Is The Consultant’s CompWare a Real Video Game Publisher?

Image Credit: Michael Desmond/Prime Video

Amazon Prime Video’s thriller series ‘The Consultant’ follows Regus Patoff, an independent consultant who assumes the office of Sang-woo, the founder and head of a video game publishing company named CompWare, after his death. Patoff acquires complete control over the operation of the Los Angeles-based company using a contract signed by Sang a few days before his murder. Patoff transforms the company altogether after he arrives at the same and tries his best to facilitate its survival from financial turmoil. Since the majority of the dark comedy series is set inside the company, the viewers must be wondering whether it is based on an actual video game publisher. Well, here’s everything you need to know about the same!

CompWare: A Fictional Video Game Publisher from Bentley Little’s Novel

No, CompWare is not a real video game publisher. The company is created by Bentley Little for his eponymous novel, which serves as the source text of the series. On the surface, CompWare resembles any other video game publisher. The company has video game creators, coders, a creative liaison, a marketing department, etc. at the center of its operation like any renowned company that produces video games. The brainstorming sessions, beta testing, and focus group discussions that happen in CompWare even succeed in giving the viewers an introduction to the operation of a real-life video game publisher.

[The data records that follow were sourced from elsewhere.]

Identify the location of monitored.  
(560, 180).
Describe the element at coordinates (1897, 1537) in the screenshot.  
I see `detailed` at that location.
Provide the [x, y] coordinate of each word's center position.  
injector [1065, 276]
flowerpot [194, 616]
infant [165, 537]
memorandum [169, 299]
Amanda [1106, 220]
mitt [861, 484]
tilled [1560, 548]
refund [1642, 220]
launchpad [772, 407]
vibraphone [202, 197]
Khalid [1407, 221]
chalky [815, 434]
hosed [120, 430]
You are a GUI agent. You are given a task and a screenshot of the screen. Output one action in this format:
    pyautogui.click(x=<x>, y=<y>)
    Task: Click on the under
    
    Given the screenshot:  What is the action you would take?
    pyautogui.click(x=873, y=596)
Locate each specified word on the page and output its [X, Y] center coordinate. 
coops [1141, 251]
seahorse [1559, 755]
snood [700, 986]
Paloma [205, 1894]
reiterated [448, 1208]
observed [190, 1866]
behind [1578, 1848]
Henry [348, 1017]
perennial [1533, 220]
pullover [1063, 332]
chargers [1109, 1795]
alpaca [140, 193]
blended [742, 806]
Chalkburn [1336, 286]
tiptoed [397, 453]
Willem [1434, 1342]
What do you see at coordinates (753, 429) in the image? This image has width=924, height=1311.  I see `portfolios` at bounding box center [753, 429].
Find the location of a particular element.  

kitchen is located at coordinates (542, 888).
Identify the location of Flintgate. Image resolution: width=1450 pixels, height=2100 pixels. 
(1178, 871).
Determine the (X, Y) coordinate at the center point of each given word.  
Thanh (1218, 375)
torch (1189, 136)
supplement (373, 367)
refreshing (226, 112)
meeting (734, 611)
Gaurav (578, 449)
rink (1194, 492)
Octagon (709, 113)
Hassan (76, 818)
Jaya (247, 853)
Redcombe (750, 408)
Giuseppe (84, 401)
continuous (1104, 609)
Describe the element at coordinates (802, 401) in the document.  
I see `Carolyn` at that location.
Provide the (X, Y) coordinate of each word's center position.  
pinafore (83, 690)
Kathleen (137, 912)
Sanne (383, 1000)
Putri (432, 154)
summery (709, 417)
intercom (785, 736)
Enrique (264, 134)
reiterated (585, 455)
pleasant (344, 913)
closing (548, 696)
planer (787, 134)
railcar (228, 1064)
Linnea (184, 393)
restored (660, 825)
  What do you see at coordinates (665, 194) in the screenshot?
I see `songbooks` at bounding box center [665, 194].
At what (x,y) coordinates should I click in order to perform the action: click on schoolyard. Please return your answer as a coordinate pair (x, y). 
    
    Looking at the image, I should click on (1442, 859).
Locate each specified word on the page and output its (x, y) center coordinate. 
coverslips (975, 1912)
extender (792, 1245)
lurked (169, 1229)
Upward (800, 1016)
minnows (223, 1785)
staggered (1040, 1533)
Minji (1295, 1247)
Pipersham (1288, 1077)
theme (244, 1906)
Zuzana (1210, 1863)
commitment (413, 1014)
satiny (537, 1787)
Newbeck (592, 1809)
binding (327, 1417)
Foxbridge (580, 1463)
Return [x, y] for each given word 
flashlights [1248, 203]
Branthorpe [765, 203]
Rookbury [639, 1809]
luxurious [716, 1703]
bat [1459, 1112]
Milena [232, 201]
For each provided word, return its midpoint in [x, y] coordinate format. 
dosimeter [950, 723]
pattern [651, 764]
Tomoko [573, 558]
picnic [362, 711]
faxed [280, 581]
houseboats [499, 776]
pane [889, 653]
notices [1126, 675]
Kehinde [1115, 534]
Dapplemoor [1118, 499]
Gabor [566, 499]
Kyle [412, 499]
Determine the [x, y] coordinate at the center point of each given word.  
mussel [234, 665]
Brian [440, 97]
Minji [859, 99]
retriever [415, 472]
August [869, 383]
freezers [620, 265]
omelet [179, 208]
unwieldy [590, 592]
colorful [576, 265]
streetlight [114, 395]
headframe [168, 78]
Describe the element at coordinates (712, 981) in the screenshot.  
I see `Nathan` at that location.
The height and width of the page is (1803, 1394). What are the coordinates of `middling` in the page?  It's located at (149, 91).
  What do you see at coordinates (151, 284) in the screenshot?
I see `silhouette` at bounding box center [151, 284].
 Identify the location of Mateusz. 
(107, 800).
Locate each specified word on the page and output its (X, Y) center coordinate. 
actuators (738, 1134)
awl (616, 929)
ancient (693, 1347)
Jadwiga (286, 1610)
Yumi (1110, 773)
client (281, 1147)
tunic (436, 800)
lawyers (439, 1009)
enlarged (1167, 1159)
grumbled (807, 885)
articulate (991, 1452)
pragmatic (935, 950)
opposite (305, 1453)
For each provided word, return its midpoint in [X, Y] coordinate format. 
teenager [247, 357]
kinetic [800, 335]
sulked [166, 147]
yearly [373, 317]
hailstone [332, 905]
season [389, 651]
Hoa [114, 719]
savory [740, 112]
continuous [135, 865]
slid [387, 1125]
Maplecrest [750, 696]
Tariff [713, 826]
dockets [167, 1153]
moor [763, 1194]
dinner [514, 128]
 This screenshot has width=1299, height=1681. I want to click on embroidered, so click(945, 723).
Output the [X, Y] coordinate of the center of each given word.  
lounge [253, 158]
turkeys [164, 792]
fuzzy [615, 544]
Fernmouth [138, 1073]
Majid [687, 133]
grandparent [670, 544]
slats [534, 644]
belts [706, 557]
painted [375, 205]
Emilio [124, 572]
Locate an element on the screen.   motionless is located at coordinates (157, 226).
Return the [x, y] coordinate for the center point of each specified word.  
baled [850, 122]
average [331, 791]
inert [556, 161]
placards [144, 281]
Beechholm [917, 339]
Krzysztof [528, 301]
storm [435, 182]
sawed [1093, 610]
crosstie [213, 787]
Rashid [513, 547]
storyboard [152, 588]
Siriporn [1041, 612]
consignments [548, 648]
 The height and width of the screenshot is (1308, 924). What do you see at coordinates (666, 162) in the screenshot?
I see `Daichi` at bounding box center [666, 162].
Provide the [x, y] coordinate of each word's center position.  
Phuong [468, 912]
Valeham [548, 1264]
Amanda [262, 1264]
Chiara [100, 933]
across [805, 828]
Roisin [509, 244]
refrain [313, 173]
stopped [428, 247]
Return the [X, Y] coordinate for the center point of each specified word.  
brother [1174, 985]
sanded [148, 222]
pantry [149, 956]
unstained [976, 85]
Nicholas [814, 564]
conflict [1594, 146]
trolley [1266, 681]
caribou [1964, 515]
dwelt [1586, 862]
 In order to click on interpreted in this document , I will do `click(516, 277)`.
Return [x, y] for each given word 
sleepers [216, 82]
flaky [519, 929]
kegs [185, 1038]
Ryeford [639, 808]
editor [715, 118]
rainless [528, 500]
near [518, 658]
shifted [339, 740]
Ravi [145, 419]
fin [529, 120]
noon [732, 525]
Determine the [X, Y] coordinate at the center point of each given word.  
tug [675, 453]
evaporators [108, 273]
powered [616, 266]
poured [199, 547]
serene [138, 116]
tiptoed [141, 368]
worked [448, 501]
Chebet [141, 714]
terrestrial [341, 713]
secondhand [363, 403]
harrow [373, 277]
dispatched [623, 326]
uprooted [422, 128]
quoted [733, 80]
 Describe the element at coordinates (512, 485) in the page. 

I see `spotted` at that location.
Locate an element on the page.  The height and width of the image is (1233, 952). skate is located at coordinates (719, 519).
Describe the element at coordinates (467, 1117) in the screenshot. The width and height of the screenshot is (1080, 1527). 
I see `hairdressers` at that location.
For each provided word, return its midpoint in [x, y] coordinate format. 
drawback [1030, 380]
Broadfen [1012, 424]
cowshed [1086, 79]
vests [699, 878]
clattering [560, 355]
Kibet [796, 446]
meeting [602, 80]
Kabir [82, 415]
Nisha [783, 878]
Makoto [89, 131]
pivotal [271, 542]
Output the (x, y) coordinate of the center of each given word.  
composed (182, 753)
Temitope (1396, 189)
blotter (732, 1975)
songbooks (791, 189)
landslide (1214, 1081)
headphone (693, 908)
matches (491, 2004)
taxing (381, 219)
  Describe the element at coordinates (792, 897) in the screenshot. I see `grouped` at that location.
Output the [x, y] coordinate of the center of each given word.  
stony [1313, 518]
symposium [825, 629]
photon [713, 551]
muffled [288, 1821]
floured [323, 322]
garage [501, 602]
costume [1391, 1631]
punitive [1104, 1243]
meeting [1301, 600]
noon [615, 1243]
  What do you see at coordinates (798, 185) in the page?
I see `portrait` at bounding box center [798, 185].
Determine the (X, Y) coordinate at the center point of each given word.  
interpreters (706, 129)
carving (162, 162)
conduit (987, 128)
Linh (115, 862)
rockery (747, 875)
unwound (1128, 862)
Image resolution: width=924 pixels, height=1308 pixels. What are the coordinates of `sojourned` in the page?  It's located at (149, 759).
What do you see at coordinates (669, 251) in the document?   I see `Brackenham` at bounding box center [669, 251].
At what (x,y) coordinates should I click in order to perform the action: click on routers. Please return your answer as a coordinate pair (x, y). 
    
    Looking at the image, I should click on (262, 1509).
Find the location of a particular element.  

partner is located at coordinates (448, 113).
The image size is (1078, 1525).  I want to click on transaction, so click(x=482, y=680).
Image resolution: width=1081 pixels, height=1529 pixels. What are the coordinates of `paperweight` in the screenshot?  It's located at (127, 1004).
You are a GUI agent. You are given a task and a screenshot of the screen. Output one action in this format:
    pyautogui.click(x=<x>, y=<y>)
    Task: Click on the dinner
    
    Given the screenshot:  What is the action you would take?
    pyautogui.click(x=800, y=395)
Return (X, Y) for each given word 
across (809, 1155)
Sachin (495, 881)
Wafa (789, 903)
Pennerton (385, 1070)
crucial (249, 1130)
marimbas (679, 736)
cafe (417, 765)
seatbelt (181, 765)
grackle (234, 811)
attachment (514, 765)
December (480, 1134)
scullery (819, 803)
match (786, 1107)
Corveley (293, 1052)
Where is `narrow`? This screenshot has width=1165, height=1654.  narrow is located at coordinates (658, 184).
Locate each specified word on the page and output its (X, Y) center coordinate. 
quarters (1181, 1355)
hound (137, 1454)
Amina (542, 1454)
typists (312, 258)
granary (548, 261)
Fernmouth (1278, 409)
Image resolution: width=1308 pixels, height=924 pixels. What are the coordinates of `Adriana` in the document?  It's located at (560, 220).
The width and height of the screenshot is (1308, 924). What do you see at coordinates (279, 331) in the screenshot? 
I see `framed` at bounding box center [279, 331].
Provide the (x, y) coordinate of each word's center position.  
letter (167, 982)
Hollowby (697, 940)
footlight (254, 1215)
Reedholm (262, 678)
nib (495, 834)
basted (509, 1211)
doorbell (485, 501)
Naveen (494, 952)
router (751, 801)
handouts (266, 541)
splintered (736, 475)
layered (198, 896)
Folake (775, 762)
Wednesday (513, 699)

Image Credit: Michael Desmond/Prime Video

However, CompWare is a fictional company and is not modeled after any real-life video game developers. ‘The Consultant,’ by placing its narrative in a corporate establishment, tries to explore how a modern-day workspace functions as a satire. Before Patoff’s arrival at the place, CompWare had been a company that prioritized the rights and needs of its employees irrespective of its financial turnover. After the consultant assumes Sang’s office, he brings radical changes to the place, starting with the elimination of the aforementioned rights and needs. He fires employees over reasons that aren’t acceptable to them.

Patoff instills unhealthy competitiveness in the minds of the employees, which leads them to fight against one another for producing better individual results. They start to forget principles that used to hold them together as a unit as well. Elaine even unleashes a wild elephant on the streets of Los Angeles for securing her position in the company. CompWare’s transformation from a creative workspace to an authoritarian corporate space is the foundation on which the show’s narrative progresses. Such a transformation happens or happened in real-life companies innumerable times as well.

After Patoff arrives at CompWare, the company only focuses on increasing its turnover, even if it means abandoning ethical principles. Since our reality is filled with such companies, it is safe to say that CompWare is a representative of modern-day corporate establishments that were built above human suffering and suppression, overseen by “heartless” corporate moguls.